Data Augmentation for Voiceprint Recognition Using Generative Adversarial Networks
Yao-San Lin,
Hung-Yu Chen,
Mei-Ling Huang,
Tsung-Yu Hsieh
Affiliations
Yao-San Lin
Department of Industrial Engineering and Management, National Chin-Yi University of Technology, No. 57, Sec. 2, Zhongshan Rd., Taiping Dist., Taichung 411, Taiwan
Hung-Yu Chen
Department of Information Management, National Chin-Yi University of Technology, No. 57, Sec. 2, Zhongshan Rd., Taiping Dist., Taichung 411, Taiwan
Mei-Ling Huang
Department of Industrial Engineering and Management, National Chin-Yi University of Technology, No. 57, Sec. 2, Zhongshan Rd., Taiping Dist., Taichung 411, Taiwan
Tsung-Yu Hsieh
Department of Industrial Engineering and Management, National Chin-Yi University of Technology, No. 57, Sec. 2, Zhongshan Rd., Taiping Dist., Taichung 411, Taiwan
Voiceprint recognition systems often face challenges related to limited and diverse datasets, which hinder their performance and generalization capabilities. This study proposes a novel approach that integrates generative adversarial networks (GANs) for data augmentation and convolutional neural networks (CNNs) with mel-frequency cepstral coefficients (MFCCs) for voiceprint classification. Experimental results demonstrate that the proposed methodology improves recognition accuracy by up to 15% in low-resource scenarios.

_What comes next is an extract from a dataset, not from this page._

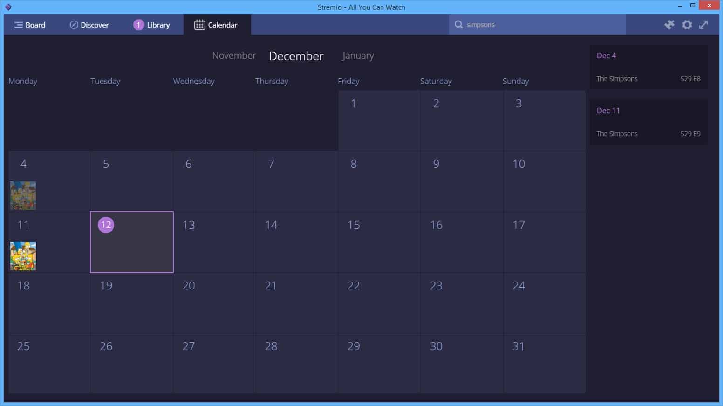Go to January month
Image resolution: width=723 pixels, height=406 pixels.
(358, 55)
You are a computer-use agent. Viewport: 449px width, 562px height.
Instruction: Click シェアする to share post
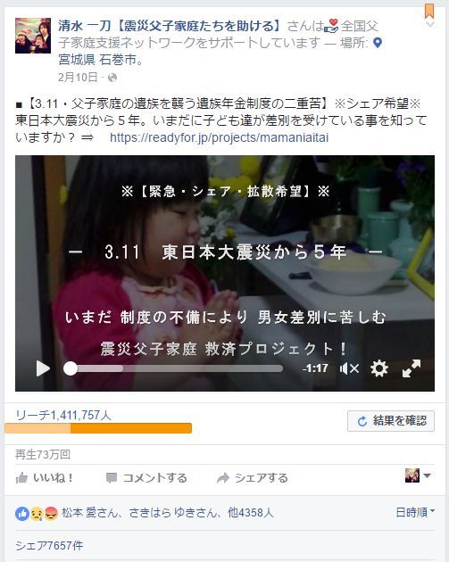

The optimal ratio of real-to-GAN-generated samples was determined to be 3:2, which balanced dataset diversity and model performance. In specific cases, the model achieved an accuracy of 96.6%, showcasing its effectiveness in capturing unique voice characteristics while mitigating overfitting. These results highlight the potential of combining GAN-augmented data and CNN-based classification to enhance voiceprint recognition in diverse and resource-constrained environments.